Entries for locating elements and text
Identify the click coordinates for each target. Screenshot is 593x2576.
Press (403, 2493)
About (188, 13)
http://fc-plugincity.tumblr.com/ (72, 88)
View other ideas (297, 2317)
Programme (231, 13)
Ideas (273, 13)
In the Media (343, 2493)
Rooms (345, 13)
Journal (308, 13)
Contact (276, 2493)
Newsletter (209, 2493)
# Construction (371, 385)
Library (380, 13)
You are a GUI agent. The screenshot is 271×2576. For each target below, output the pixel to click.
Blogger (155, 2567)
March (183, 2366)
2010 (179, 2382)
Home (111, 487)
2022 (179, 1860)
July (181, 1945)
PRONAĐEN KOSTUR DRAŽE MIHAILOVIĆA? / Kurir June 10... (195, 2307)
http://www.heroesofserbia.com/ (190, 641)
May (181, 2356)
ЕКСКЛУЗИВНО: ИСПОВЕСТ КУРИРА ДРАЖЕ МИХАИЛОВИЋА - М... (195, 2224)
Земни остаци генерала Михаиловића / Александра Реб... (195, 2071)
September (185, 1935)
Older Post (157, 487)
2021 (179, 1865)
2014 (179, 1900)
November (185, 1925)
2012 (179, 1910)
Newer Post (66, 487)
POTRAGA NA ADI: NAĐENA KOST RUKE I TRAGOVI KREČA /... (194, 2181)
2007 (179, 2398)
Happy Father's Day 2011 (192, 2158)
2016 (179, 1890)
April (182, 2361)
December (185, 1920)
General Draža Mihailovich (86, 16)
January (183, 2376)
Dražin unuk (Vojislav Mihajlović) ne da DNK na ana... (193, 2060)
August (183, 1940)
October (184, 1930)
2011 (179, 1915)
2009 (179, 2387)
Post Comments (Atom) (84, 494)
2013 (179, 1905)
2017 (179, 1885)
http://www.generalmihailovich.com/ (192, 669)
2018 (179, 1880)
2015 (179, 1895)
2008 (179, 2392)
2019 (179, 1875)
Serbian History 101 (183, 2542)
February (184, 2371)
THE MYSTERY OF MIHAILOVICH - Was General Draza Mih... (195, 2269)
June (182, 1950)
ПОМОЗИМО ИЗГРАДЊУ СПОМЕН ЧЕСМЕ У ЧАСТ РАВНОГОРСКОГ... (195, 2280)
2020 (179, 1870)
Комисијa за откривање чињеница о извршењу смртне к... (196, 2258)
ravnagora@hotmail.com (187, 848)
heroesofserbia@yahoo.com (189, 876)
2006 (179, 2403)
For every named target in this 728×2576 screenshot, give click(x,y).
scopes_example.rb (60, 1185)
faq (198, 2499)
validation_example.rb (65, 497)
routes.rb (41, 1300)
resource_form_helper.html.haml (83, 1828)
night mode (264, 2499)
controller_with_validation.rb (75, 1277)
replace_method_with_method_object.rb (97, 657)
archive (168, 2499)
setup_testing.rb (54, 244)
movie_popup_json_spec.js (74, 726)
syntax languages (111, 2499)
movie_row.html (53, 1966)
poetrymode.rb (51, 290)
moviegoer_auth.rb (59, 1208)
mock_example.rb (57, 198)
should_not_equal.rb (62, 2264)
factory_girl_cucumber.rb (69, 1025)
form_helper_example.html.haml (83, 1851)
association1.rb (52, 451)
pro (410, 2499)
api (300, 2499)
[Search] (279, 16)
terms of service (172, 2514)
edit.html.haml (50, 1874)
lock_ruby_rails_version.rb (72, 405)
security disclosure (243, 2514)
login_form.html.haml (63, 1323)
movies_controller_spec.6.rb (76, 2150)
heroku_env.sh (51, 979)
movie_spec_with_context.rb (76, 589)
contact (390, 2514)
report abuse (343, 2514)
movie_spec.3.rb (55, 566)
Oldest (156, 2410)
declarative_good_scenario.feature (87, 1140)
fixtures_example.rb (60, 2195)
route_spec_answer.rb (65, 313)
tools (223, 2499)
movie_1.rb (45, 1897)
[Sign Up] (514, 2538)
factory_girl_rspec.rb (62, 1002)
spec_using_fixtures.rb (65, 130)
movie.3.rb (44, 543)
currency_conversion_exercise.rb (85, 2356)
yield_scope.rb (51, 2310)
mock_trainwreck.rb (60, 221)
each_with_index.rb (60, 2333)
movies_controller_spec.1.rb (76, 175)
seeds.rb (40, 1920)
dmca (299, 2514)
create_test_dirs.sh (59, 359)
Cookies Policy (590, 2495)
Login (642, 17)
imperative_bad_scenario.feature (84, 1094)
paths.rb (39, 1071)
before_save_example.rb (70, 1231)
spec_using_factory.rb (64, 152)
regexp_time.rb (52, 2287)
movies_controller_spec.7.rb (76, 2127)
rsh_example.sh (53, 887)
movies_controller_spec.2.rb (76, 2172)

--- Brief ---
Can you repeat every entry above, character for character?

--- Final result ---
Identify the click coordinates for each target. Screenshot is 593x2576.
Press (403, 2493)
About (188, 13)
http://fc-plugincity.tumblr.com/ (72, 88)
View other ideas (297, 2317)
Programme (231, 13)
Ideas (273, 13)
In the Media (343, 2493)
Rooms (345, 13)
Journal (308, 13)
Contact (276, 2493)
Newsletter (209, 2493)
# Construction (371, 385)
Library (380, 13)
You are a GUI agent. The screenshot is 271×2576. For each target below, output the pixel to click.
Blogger (155, 2567)
March (183, 2366)
2010 (179, 2382)
Home (111, 487)
2022 (179, 1860)
July (181, 1945)
PRONAĐEN KOSTUR DRAŽE MIHAILOVIĆA? / Kurir June 10... (195, 2307)
http://www.heroesofserbia.com/ (190, 641)
May (181, 2356)
ЕКСКЛУЗИВНО: ИСПОВЕСТ КУРИРА ДРАЖЕ МИХАИЛОВИЋА - М... (195, 2224)
Земни остаци генерала Михаиловића / Александра Реб... (195, 2071)
September (185, 1935)
Older Post (157, 487)
2021 (179, 1865)
2014 (179, 1900)
November (185, 1925)
2012 (179, 1910)
Newer Post (66, 487)
POTRAGA NA ADI: NAĐENA KOST RUKE I TRAGOVI KREČA /... (194, 2181)
2007 (179, 2398)
Happy Father's Day 2011 (192, 2158)
2016 (179, 1890)
April (182, 2361)
December (185, 1920)
General Draža Mihailovich (86, 16)
January (183, 2376)
Dražin unuk (Vojislav Mihajlović) ne da DNK na ana... (193, 2060)
August (183, 1940)
October (184, 1930)
2011 (179, 1915)
2009 (179, 2387)
Post Comments (Atom) (84, 494)
2013 (179, 1905)
2017 (179, 1885)
http://www.generalmihailovich.com/ (192, 669)
2018 (179, 1880)
2015 (179, 1895)
2008 (179, 2392)
2019 (179, 1875)
Serbian History 101 (183, 2542)
February (184, 2371)
THE MYSTERY OF MIHAILOVICH - Was General Draza Mih... (195, 2269)
June (182, 1950)
ПОМОЗИМО ИЗГРАДЊУ СПОМЕН ЧЕСМЕ У ЧАСТ РАВНОГОРСКОГ... (195, 2280)
2020 (179, 1870)
Комисијa за откривање чињеница о извршењу смртне к... (196, 2258)
ravnagora@hotmail.com (187, 848)
heroesofserbia@yahoo.com (189, 876)
2006 (179, 2403)
For every named target in this 728×2576 screenshot, give click(x,y).
scopes_example.rb (60, 1185)
faq (198, 2499)
validation_example.rb (65, 497)
routes.rb (41, 1300)
resource_form_helper.html.haml (83, 1828)
night mode (264, 2499)
controller_with_validation.rb (75, 1277)
replace_method_with_method_object.rb (97, 657)
archive (168, 2499)
setup_testing.rb (54, 244)
movie_popup_json_spec.js (74, 726)
syntax languages (111, 2499)
movie_row.html (53, 1966)
poetrymode.rb (51, 290)
moviegoer_auth.rb (59, 1208)
mock_example.rb (57, 198)
should_not_equal.rb (62, 2264)
factory_girl_cucumber.rb (69, 1025)
form_helper_example.html.haml (83, 1851)
association1.rb (52, 451)
pro (410, 2499)
api (300, 2499)
[Search] (279, 16)
terms of service (172, 2514)
edit.html.haml (50, 1874)
lock_ruby_rails_version.rb (72, 405)
security disclosure (243, 2514)
login_form.html.haml (63, 1323)
movies_controller_spec.6.rb (76, 2150)
heroku_env.sh (51, 979)
movie_spec_with_context.rb (76, 589)
contact (390, 2514)
report abuse (343, 2514)
movie_spec.3.rb (55, 566)
Oldest (156, 2410)
declarative_good_scenario.feature (87, 1140)
fixtures_example.rb (60, 2195)
route_spec_answer.rb (65, 313)
tools (223, 2499)
movie_1.rb (45, 1897)
[Sign Up] (514, 2538)
factory_girl_rspec.rb (62, 1002)
spec_using_fixtures.rb (65, 130)
movie.3.rb (44, 543)
currency_conversion_exercise.rb (85, 2356)
yield_scope.rb (51, 2310)
mock_trainwreck.rb (60, 221)
each_with_index.rb (60, 2333)
movies_controller_spec.1.rb (76, 175)
seeds.rb (40, 1920)
dmca (299, 2514)
create_test_dirs.sh (59, 359)
Cookies Policy (590, 2495)
Login (642, 17)
imperative_bad_scenario.feature (84, 1094)
paths.rb (39, 1071)
before_save_example.rb (70, 1231)
spec_using_factory.rb (64, 152)
regexp_time.rb (52, 2287)
movies_controller_spec.7.rb (76, 2127)
rsh_example.sh (53, 887)
movies_controller_spec.2.rb (76, 2172)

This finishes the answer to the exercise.